Geleckte Systemanforderungen sind doch immer die besten, denn wenn Systemanforderungen schon selber geleckt sind, kann das Spiel doch nur wie geleckt laufen, auch auf schwächeren PCs. Bei diesen angeblichen Systemminima/Maxima dürfte auch eine AMD Radeon HD 7970 oder Nvidia GeForce GTX Titan das Spiel fast in 4k rundlutschen dürfen. Für meinen PC sind die meisten neuen Games zwar mittlerweile allesamt zu rau für's Lutschen, aber für Besitzer einer ATI Radeon HD 3870 freut' mich das doch, wenn sich selbst ein High-End-Game damit, wenn auch in niedrigen Details, leicht lecken lässt.

Sorry, aber das konnte ich mir jetzt einfach nicht verkneifen.

Jetzt aber im Ernst, wenn das Spiel gut optimiert ist, warum sollte es so arg viel drüber liegen? Immerhin sieht es nach dem jetzigen Material nicht wirklich besser aus als BF3, auch wenn seit den ersten Gameplay-Ausschnitten gesagt wird, dass BF4 Grafik-Referenz sei.


----------



## xpSyk (9. September 2013)

1. es gibt keine GT660 und 2. 7870/660 und 3GB VRam ist ein Wiederspruch in sich -> WTF


----------



## SpotlightXFX (9. September 2013)

sehr gut, 7870 ist Empfohlen auf 1080p denk ich mal , also komm ich mit 1280x1024 wieder gut vorran (:


----------



## Tiz92 (9. September 2013)

*AW: Battlefield 4: Systemanforderungen "gelekt"*

3 GB Vram? das müssen Monstertexturen sein.


----------



## Erik1977 (10. September 2013)

*AW: Battlefield 4: Systemanforderungen "gelekt"*

Schönen guten morgen an alle .
Ich habe folgendes System:

BS:             Windows 8 x64
Prozessor:    Amd Fx 8350 Nicht übertaktet und soll auch so bleiben Strom ist halt recht teuer und ich habe bereits eine eigene wohnung und muß alles selber zahlen  (Luftgekühlt könnte ich ihn aber stabil auf 4600mhz takten)
Grafikkarten: Asus Gtx 660 Ti Sli 2GB
Arbeitsspeicher 8gb 1600 Kingston Hyper X
Momentan spiele ich noch auf einem 27 zoll monitor in full Hd auflösung möchte aber nächstes jahr mal einen 21:9 Monitor kaufen 
So da ja nun die Anforderungen für das Spiel raus sind stelle ich mir die Frage mit was für einschränkungen muß ich rechnen die Systemanforderungen mit 3Gb Grafikspeicher sind schon recht hoch da ich aber nur 2 Gb Grafikspeicher habe stellt sich mir die Frage auf was muß ich verzichten ? Das das Spiel auf meinem System läuft ist mir klar aber ich würde gerne wie in bf3 alles auf ultra stellen . Muß ich mir jetzt tatsächlich 2 neue Grafikkarten kaufen mit 3 Gb grafikspeicher? 

Oder schaffen es meine 2 660ti mit 2 gb Grafikspeicher auch locker auf ultra? 

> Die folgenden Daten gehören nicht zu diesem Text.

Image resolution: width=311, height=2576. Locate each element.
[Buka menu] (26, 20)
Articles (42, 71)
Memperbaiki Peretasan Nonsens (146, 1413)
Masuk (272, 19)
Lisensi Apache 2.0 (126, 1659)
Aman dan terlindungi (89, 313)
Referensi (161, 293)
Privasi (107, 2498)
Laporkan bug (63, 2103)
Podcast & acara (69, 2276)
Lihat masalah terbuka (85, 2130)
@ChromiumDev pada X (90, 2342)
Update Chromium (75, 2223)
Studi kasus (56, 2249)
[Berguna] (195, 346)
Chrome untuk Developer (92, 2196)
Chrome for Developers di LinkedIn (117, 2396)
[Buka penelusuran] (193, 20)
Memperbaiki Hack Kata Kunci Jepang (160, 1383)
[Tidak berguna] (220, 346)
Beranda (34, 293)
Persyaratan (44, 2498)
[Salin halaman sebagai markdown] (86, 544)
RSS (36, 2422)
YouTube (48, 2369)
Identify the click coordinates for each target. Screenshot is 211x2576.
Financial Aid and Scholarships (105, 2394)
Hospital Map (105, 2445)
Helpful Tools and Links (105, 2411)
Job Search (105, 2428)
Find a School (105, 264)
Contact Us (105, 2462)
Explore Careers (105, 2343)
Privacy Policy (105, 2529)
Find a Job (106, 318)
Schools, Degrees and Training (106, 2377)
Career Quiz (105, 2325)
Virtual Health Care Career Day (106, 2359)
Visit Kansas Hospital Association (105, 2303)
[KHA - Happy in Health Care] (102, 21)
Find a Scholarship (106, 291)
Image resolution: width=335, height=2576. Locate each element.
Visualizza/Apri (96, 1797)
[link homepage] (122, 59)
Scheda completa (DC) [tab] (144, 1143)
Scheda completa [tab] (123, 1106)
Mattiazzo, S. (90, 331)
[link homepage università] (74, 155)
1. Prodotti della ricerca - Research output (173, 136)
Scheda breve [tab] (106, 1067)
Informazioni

PS:Ich möchte bei einem Sli system bleiben da ich damit sehr zufrieden bin und mein system perfekt läuft dennoch möchte ich nicht auf zwei gtx 780 aufrüsten müssen denn was bringt mir ein schnelles system wenn ich die 120 Euro für Bf 4 mit Premium nichtmehr über habe.
Ach ja noch vergessen Ich möchte keinesfalls amd grafikkarten nutzen nicht weil amd schlecht ist sondern weil ich seid Jahren nvidia Karten nutze und Nvidia treu bleibe...


----------



## CSOger (10. September 2013)

*AW: Battlefield 4: Systemanforderungen "gelekt"*

Hallo Erik1977 !

Mach dich nicht verrückt.
Erst mal schauen was die Beta so an Hardware nimmt.
Wenn dann BF4 raus ist sind wir alle schlauer.
Treiberoptimierungen abwarten.
Möchte erst mal sehen ob und wie BF4 3 Gig V-Ram einer Karte füllt.
Denke du wirst auch in 2560x1080 mit deinem System Ultra-Settings in BF4 mit 60 Bildern fahren können.


----------



## mitverachtung (10. September 2013)

*AW: Battlefield 4: Systemanforderungen "gelekt"*

Um noch mal die PlayStation Diskussion aufzugreifen. Meiner bescheidenen Meinung nach, müsste die Konsole in der Lage sein Battlefield 4 in Ultra darstellen zu können. CPU und GPU sind hier auf Augenhöhe der Empfohlenen Details (wenn man in etwa vergleichen darf). Dazu kommen dann die Optimierung, der DDR5 Speicher und je nach Nutzung hUMA. Klingt für mich jedenfalls realistischer als Mittlere Einstellungen.


----------



## simba572 (10. September 2013)

*AW: Battlefield 4: Systemanforderungen "gelekt"*

ja, stimmt schon aber 60 fps wird man in ultra nicht erreichen, da bin ich mir sicher


----------



## Rizzard (10. September 2013)

*AW: Battlefield 4: Systemanforderungen "gelekt"*



xpSyk schrieb:


> 1. es gibt keine GT660 und 2. 7870/660 und 3GB VRam ist ein Wiederspruch in sich -> WTF



Finde ich schon komisch. Da wird zum einen eine GTX660 genannt, und zum anderen aber 3GB VRAM. 
Okay




mitverachtung schrieb:


> Um noch mal die PlayStation Diskussion  aufzugreifen. Meiner bescheidenen Meinung nach, müsste die Konsole in  der Lage sein Battlefield 4 in Ultra darstellen zu können. CPU und GPU  sind hier auf Augenhöhe der Empfohlenen Details (wenn man in etwa  vergleichen darf). Dazu kommen dann die Optimierung, der DDR5 Speicher  und je nach Nutzung hUMA. Klingt für mich jedenfalls realistischer als  Mittlere Einstellungen.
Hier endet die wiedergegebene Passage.